The way that I run, and the way I would recommend, is to have the main viewing folders also filter on junk percent, but at a lower setpoint than the automatic value. So for example if the automatic junkpercent value is 90, the main viewing folders would show messages with junkpercent < 50.

It is tempting then to have the Possible Junk folder then show all missing items from the main viewing folders, that is 50 < junkpercent < 90  But it would be best not to do this. Why? One of the points of the Possible Junk is to encourage users to train the bayes filter on both Spam and Ham of an uncertain value. If the Possible Junk limits are 50 < junkpercent < 90, then the folder will be almost all junk, and very little ham will be trained. So from the bayes perspective, better limits would be 10 < junkpercent < 90.

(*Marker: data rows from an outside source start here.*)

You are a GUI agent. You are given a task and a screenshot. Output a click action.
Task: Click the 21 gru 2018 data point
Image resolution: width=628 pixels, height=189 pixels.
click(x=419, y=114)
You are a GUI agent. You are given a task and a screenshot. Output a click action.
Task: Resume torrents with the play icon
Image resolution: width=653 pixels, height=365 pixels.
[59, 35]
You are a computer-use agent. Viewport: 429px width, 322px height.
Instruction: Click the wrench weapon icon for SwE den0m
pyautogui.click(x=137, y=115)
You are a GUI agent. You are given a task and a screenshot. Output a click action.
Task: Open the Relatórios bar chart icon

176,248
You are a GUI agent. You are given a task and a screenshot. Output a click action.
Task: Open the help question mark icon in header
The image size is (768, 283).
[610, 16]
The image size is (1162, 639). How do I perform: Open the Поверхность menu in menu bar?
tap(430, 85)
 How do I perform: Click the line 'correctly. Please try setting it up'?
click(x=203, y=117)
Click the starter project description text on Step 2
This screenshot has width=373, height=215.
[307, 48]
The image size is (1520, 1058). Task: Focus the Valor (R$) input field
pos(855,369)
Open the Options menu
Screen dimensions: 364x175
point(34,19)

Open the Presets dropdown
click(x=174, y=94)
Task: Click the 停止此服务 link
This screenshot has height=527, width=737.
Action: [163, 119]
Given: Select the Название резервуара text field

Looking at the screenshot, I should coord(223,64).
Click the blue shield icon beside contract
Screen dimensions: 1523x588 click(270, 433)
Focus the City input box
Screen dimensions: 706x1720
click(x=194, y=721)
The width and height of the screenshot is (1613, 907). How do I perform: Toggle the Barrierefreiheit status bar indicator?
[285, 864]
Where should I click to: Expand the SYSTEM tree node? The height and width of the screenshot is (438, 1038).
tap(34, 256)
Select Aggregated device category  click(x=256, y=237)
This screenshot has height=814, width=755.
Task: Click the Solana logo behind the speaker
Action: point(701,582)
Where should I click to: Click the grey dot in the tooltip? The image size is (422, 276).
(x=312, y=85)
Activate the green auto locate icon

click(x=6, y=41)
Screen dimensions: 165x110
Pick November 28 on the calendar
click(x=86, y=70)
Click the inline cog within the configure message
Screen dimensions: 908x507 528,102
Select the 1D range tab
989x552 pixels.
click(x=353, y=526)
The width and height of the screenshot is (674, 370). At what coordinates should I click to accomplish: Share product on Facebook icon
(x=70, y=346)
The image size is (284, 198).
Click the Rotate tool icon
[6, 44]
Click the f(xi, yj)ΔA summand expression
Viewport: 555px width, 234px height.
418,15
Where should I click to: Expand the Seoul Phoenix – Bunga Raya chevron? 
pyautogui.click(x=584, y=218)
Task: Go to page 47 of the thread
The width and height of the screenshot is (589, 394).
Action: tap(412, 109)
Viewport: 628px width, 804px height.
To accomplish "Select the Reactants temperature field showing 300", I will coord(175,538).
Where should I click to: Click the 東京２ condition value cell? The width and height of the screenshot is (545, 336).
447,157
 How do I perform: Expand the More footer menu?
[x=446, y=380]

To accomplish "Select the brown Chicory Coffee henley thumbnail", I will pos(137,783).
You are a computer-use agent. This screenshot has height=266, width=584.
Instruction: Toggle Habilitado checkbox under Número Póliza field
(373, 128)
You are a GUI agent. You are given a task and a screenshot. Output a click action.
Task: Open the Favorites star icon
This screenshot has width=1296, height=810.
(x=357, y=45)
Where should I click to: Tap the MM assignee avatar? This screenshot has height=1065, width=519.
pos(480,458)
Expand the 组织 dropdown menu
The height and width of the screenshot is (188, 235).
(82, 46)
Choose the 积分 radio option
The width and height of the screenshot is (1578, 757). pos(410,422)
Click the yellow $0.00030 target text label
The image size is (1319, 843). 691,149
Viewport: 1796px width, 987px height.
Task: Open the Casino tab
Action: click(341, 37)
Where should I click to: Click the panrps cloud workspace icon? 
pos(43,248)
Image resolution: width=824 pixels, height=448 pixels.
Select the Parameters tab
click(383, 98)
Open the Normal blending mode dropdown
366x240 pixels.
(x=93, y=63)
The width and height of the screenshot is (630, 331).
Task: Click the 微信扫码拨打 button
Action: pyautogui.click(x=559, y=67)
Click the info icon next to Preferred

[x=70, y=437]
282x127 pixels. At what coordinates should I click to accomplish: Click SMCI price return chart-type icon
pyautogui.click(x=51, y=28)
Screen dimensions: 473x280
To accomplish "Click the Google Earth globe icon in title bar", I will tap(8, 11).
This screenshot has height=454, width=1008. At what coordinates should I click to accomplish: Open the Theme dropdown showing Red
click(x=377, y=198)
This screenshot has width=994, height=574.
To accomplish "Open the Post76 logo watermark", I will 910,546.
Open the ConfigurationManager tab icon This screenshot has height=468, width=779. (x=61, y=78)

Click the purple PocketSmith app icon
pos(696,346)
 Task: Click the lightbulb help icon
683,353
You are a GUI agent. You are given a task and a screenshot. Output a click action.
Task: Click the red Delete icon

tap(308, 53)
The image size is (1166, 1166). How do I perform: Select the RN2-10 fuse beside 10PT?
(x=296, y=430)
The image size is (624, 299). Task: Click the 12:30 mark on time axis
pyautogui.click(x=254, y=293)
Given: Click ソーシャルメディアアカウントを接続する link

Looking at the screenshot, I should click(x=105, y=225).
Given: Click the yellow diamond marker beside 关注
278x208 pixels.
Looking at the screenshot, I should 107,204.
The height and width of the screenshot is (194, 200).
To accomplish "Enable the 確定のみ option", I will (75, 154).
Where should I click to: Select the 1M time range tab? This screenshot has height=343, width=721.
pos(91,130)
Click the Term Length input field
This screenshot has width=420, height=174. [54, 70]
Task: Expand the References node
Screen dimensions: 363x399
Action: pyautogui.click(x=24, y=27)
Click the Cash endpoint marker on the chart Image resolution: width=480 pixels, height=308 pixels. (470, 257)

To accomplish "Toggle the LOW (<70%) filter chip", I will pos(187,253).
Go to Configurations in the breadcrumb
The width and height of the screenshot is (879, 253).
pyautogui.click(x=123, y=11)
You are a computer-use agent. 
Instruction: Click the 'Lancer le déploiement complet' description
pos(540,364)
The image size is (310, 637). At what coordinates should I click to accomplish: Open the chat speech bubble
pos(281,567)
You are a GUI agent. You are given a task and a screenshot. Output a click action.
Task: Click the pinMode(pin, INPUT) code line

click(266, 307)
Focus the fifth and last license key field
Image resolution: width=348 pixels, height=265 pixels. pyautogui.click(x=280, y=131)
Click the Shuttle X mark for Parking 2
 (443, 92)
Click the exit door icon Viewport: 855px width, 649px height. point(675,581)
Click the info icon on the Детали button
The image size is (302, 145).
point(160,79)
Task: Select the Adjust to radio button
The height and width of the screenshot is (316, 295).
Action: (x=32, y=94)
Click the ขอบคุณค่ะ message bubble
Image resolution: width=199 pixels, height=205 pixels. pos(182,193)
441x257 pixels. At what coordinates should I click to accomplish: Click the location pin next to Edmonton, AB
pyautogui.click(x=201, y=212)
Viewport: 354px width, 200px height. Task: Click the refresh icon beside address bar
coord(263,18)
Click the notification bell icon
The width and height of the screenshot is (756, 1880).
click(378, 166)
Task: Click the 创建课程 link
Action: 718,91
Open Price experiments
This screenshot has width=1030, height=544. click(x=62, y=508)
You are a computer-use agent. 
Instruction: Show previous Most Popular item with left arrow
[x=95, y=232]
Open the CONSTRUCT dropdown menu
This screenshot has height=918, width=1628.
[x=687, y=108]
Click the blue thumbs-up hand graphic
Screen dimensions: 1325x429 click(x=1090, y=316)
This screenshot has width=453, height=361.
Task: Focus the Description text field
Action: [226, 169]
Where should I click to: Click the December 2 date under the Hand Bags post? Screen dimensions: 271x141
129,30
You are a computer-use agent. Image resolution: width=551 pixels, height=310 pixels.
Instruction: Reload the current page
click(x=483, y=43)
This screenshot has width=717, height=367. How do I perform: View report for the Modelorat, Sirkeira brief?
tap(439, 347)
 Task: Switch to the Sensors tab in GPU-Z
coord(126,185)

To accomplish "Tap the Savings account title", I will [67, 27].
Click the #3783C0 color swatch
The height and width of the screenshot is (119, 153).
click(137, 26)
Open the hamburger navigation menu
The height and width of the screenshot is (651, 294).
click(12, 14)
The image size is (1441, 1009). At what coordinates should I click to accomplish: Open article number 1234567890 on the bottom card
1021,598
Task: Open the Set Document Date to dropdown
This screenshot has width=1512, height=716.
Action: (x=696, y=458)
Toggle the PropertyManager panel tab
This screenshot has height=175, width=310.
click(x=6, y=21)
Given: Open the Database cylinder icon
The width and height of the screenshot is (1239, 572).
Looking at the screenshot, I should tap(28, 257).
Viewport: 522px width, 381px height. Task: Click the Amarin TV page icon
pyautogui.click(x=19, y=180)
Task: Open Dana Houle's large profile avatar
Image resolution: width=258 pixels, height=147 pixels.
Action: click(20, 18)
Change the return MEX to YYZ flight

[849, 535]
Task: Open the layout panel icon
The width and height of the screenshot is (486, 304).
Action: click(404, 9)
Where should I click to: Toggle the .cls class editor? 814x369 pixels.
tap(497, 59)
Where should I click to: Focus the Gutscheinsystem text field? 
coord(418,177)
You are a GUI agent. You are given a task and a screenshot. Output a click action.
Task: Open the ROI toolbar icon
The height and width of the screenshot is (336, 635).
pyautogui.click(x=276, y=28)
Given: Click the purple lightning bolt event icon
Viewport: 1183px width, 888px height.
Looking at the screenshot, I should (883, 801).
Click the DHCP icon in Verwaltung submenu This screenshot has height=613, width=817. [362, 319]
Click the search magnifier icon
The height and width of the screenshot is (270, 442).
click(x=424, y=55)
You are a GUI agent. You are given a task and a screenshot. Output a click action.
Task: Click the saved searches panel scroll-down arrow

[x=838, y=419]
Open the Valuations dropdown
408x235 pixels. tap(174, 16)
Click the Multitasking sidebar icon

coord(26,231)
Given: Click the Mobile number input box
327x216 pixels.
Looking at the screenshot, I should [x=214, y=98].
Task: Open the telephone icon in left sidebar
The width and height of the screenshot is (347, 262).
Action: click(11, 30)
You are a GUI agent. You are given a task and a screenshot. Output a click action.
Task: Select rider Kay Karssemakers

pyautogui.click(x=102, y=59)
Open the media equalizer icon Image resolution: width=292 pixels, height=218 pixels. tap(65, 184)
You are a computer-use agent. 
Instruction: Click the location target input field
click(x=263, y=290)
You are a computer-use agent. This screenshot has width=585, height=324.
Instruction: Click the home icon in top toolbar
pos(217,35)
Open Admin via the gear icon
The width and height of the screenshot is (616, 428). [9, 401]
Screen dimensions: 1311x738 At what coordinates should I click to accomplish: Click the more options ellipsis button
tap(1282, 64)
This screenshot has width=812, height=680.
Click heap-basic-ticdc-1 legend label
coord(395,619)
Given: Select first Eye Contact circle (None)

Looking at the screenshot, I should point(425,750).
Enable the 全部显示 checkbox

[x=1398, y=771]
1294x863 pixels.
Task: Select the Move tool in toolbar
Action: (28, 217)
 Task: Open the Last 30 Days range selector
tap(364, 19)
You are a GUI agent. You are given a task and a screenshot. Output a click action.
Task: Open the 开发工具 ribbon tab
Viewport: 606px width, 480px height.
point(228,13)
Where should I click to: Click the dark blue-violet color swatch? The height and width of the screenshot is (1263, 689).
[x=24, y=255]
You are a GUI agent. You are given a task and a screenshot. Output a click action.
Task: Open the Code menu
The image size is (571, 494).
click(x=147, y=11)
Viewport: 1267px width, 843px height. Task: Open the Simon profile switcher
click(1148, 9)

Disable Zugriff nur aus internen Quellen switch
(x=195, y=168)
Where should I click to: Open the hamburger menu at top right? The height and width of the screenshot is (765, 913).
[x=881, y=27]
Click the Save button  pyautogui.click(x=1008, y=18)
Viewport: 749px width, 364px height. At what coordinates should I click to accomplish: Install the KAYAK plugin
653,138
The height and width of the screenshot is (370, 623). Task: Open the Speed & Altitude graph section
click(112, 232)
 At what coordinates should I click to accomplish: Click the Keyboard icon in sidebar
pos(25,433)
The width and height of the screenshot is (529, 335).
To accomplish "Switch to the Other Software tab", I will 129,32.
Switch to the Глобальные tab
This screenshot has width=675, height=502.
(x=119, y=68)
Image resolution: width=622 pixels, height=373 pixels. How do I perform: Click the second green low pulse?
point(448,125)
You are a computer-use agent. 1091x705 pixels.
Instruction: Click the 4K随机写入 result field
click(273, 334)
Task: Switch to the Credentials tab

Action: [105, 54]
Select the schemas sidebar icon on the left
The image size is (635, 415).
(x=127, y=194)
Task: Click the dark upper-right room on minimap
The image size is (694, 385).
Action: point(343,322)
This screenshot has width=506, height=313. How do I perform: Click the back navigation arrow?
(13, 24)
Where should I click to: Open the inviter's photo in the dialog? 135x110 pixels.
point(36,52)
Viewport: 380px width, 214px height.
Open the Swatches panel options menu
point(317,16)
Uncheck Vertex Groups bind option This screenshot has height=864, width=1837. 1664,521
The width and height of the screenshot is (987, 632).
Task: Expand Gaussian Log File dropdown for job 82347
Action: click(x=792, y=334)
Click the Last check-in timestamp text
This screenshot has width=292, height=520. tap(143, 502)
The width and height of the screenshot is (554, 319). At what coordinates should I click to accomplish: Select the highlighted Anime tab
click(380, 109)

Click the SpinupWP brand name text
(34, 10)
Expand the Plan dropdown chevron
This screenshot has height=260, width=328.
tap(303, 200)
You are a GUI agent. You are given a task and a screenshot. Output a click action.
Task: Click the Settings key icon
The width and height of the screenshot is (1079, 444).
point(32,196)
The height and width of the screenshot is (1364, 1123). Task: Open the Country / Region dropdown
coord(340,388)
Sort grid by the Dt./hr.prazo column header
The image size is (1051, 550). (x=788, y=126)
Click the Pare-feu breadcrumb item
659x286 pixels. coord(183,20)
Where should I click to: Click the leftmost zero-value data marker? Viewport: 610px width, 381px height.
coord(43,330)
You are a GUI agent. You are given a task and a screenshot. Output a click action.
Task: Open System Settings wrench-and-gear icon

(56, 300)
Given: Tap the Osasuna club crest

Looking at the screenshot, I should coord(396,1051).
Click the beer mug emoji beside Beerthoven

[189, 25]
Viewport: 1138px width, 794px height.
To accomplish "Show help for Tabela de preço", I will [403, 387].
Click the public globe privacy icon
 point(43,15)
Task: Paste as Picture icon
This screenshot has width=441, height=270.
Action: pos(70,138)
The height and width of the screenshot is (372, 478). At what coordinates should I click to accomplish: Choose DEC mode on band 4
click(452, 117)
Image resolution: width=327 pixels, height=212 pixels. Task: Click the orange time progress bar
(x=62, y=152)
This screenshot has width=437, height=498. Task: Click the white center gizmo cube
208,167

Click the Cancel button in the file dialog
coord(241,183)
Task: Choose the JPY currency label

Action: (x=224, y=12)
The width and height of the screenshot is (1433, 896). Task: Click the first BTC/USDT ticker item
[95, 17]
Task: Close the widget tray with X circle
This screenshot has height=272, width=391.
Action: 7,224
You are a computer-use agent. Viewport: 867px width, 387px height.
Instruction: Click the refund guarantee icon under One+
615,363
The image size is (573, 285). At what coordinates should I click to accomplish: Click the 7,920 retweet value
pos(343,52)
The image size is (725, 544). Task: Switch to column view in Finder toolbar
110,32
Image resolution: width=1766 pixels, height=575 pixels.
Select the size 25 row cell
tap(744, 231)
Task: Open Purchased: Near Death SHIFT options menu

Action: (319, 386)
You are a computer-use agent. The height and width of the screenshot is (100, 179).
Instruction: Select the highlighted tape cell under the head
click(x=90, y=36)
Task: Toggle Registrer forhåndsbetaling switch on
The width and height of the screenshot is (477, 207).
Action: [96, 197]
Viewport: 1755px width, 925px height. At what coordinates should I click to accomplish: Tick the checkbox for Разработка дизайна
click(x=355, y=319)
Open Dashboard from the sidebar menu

So what I suggest is this compromise. Set the junkpercent limits in the Possible Junk to be automatically set to 100-x < junkpercent < x, where x is the value that is used for automatically marking as junk. Allow the user to set those limits though, with a choice of "Automatic (recommended)" but still allow them to set a different lower limit manually.
Having this in place would make calendar integration easier, in addition to making usability sense in my view.
Flags: wanted-thunderbird3? → wanted-thunderbird3+
Priority: -- → P1
Since the msgs in the "Junk" folder isn't somehow "ensured to be junk" I don't think it's a good idea to have a "possible junk" top level folder. A couple of saved searches as sub folders of the junk folder might be interesting though.
(In reply to comment #5)
> Since the msgs in the "Junk" folder isn't somehow "ensured to be junk" I don't
> think it's a good idea to have a "possible junk" top level folder. A couple of
> saved searches as sub folders of the junk folder might be interesting though.
> 
Junk management should be configured so that it is extremely rare for the junk folder to contain non-junk, and all of the uncertainty is confined to the "Possible Junk" folder (which I call Uncertain on my system). The Uncertain folder is also where you ask the user to do training, so they will interact with that folder daily. Junk however is rarely looked at. So however you accomplish visibility, Junk needs lower visibility than Uncertain. I assume that making Uncertain a subfolder of Junk decreases its visibility, so that is not a good move IMHO.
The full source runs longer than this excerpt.